2.6.2. Estatuto da Criança e do Adolescente (ECA)

O Estatuto da Criança e do Adolescente é composto por 267 artigos e foi redigido em 1990. Não há nenhuma previsão específica nomeada como Bullying, mas há muitos artigos que descrevem o contexto que se assemelha ao aqui enfrentado como Bullying ou outras formas de agressão contra a criança e o adolescente. Abaixo faremos a colação de alguns dispositivos legais que se entende terem mais relação com a temática aqui enquadrada.
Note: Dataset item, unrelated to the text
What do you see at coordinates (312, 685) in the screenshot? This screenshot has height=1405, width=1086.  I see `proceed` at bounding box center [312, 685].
O artigo 4º, abaixo copiado, consagrou direitos referentes à vida, à saúde, à educação, à dignidade, ao respeito, à convivência familiar e comunitária, que são abalroados nas incidências de Bullying. Bem como, destacou ser dever da família, da sociedade e do poder público protegê-los, ou seja, uma responsabilidade concorrente, de modo que é responsabilidade de todos zelarem pela criança e pelo adolescente:

Art. 4º É dever da família, da comunidade, da sociedade em geral e do poder público assegurar, com absoluta prioridade, a efetivação dos direitos referentes à vida, à saúde, à alimentação, à educação, ao esporte, ao lazer, à profissionalização, à cultura, à dignidade, ao respeito, à liberdade e à convivência familiar e comunitária. Parágrafo único. A garantia de prioridade compreende: a) primazia de receber proteção e socorro em quaisquer circunstâncias; b) precedência de atendimento nos serviços públicos ou de relevância pública; c) preferência na formulação e na execução das políticas sociais públicas; d) destinação privilegiada de recursos públicos nas áreas relacionadas com a proteção à infância e à juventude (ECA, 1990)
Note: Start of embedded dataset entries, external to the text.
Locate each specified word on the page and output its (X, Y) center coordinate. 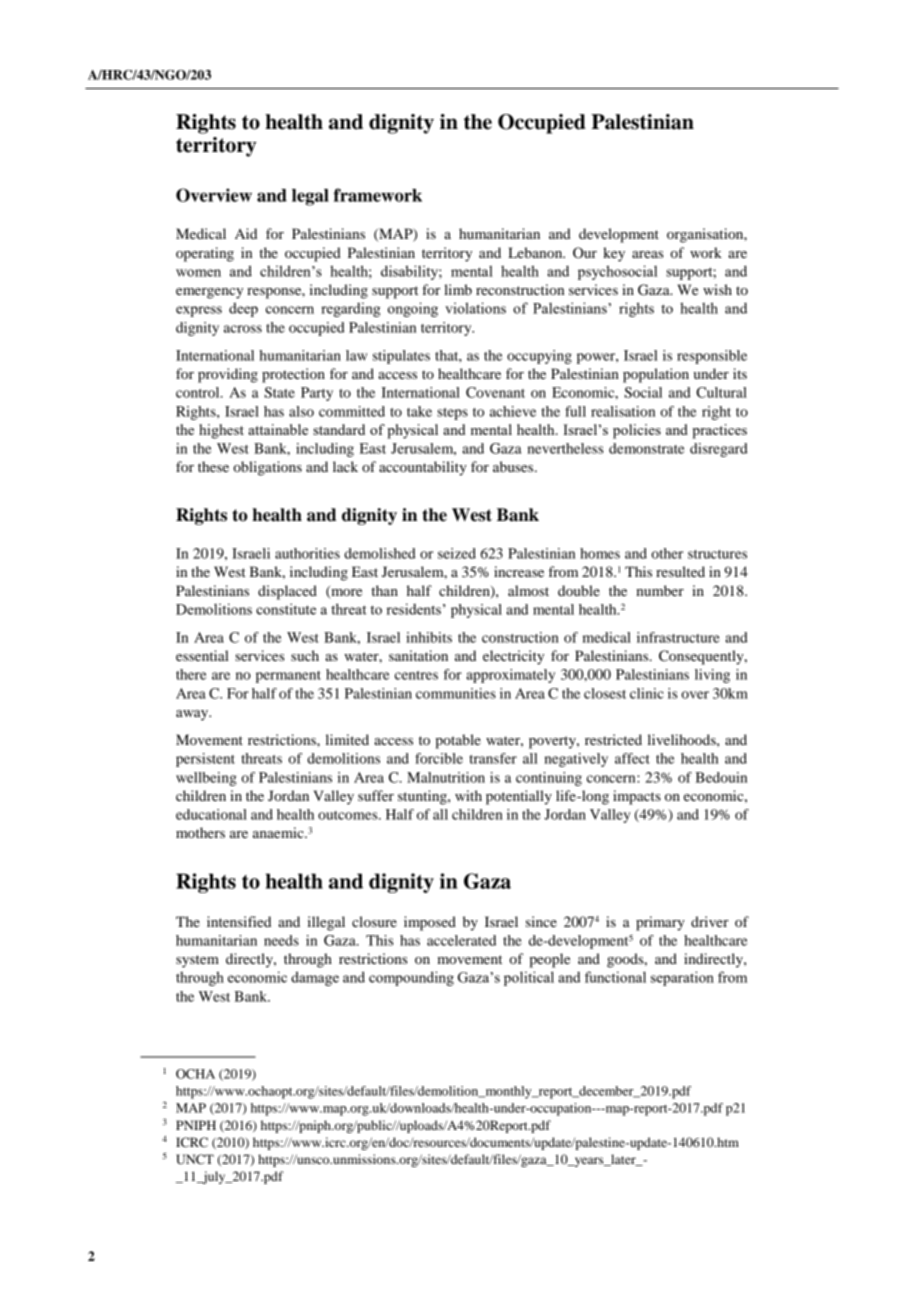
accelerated (461, 940)
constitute (286, 609)
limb (458, 289)
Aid (246, 233)
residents (414, 609)
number (660, 590)
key (614, 254)
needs (281, 940)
De igual importância também o artigo 5º, que assim dispõe: “Art. 5º Nenhuma criança ou adolescente será objeto de qualquer forma de negligência, discriminação, exploração, violência, crueldade e opressão, punido na forma da lei qualquer atentado, por ação ou omissão, aos seus direitos fundamentais.” Cumpre destacar que o referido artigo tem especial correlação com eventual Bullying praticado por professor ou colega.

Sob o prisma da intimidação sistemática, interpreta-se que, segundo o artigo 13, em casos de ela ser diagnosticada, a situação se não resolvida imediatamente no ambiente escolar deverá ser encaminhada ao Conselho Tutelar, nestes termos:

Art. 13. Os casos de suspeita ou confirmação de castigo físico, de tratamento cruel ou degradante e de maus-tratos contra criança ou adolescente serão obrigatoriamente comunicados ao Conselho Tutelar da respectiva localidade, sem prejuízo de outras providências legais. (Redação dada pela Lei nº 13.010, de 2014)
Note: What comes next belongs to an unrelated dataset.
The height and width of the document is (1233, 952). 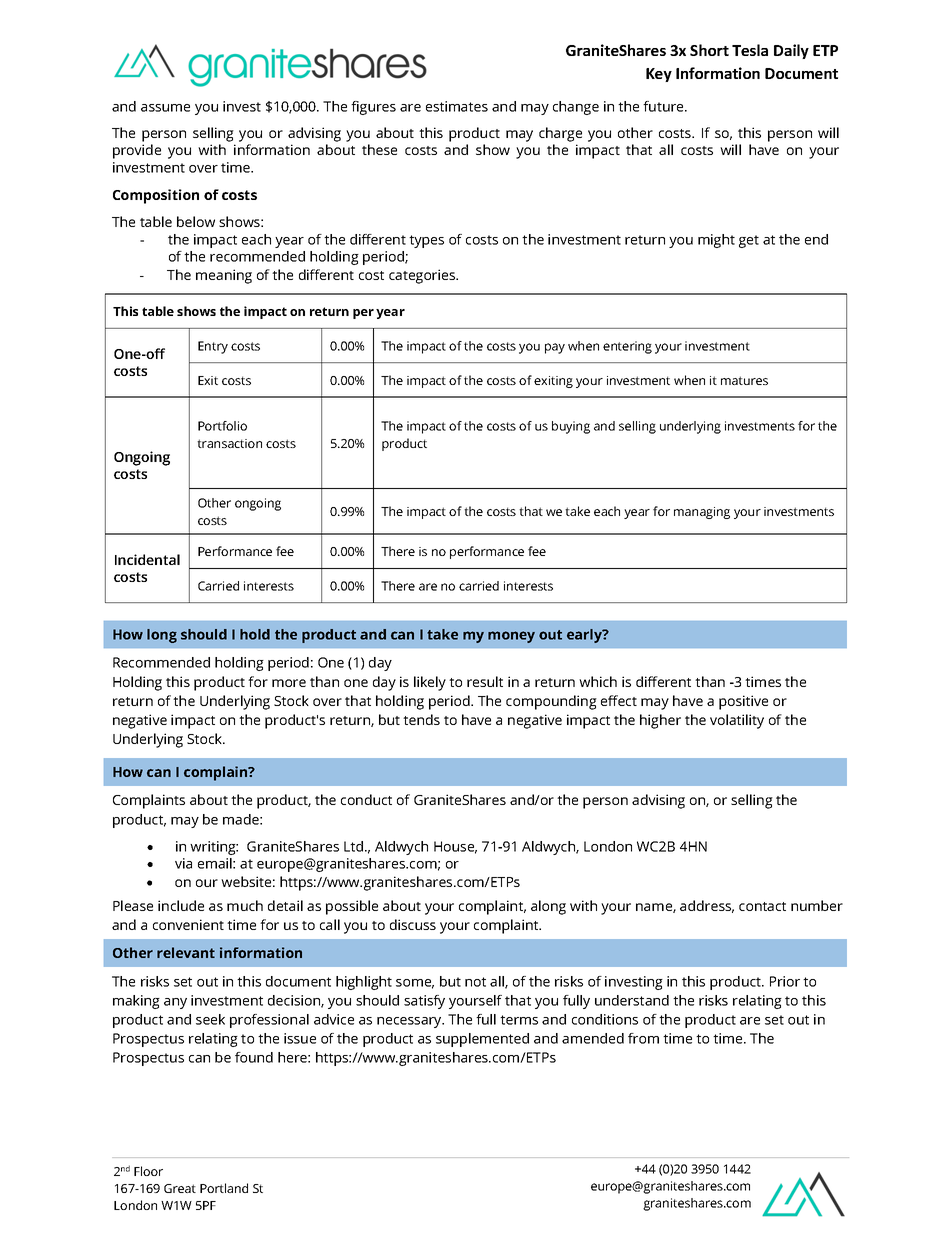 What do you see at coordinates (245, 905) in the document?
I see `much` at bounding box center [245, 905].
O artigo 15 assim apregoa: “Art. 15. A criança e o adolescente têm direito à liberdade, ao respeito e à dignidade como pessoas humanas em processo de desenvolvimento e como sujeitos de direitos civis, humanos e sociais garantidos na Constituição e nas leis”. Destacam-se os direitos à liberdade, ao respeito e à dignidade, corolários de proteção em contraposição ao Bullying. Já o artigo 16 desta forma decantou:

Art. 16. O direito à liberdade compreende os seguintes aspectos: I - ir, vir e estar nos logradouros públicos e espaços comunitários, ressalvadas as restrições legais; II - opinião e expressão; III - crença e culto religioso; IV - brincar, praticar esportes e divertir-se; V - participar da vida familiar e comunitária, sem discriminação; VI - participar da vida política, na forma da lei; VII - buscar refúgio, auxílio e orientação.

Como é possível notar, o referido artigo 16 esmiúça o que o direito à liberdade salvaguarda, destacando diversos itens que são comprometidos nas ocorrências de Bullying, já que essa privação daqueles acaba decorrendo por conta da incidência deste. Em regra geral, a vítima deixa de fazer as atividades que tinha o hábito de fazer.

O artigo 17 assim estampa: “Art. 17. O direito ao respeito consiste na inviolabilidade da integridade física, psíquica e moral da criança e do adolescente, abrangendo a preservação da imagem, da identidade, da autonomia, dos valores, ideias e crenças, dos espaços e objetos pessoais”. É possível verificar a estreita relação do direito ao respeito com a inviolabilidade da integridade física, psíquica e moral da criança e do adolescente, o que, geralmente é vilipendiado nas situações de Bullying.

O artigo 18 pondera que: “Art. 18. É dever de todos velar pela dignidade da criança e do adolescente, colocando-os a salvo de qualquer tratamento desumano, violento, aterrorizante, vexatório ou constrangedor.” Percebe-se que, quando se fala de todos, a responsabilidade é de todas as pessoas que lidam com os infantes, uma vez que qualquer situação que viole os direitos da criança e do adolescente é danosa para a vítima. Como exemplo atual, imaginem-se cenas de nudez de menores em um grupo de WhatsApp. Nesta situação todos são responsáveis pela remoção e denúncia do ilícito, além de eventual denúncia do remetente destas postagens.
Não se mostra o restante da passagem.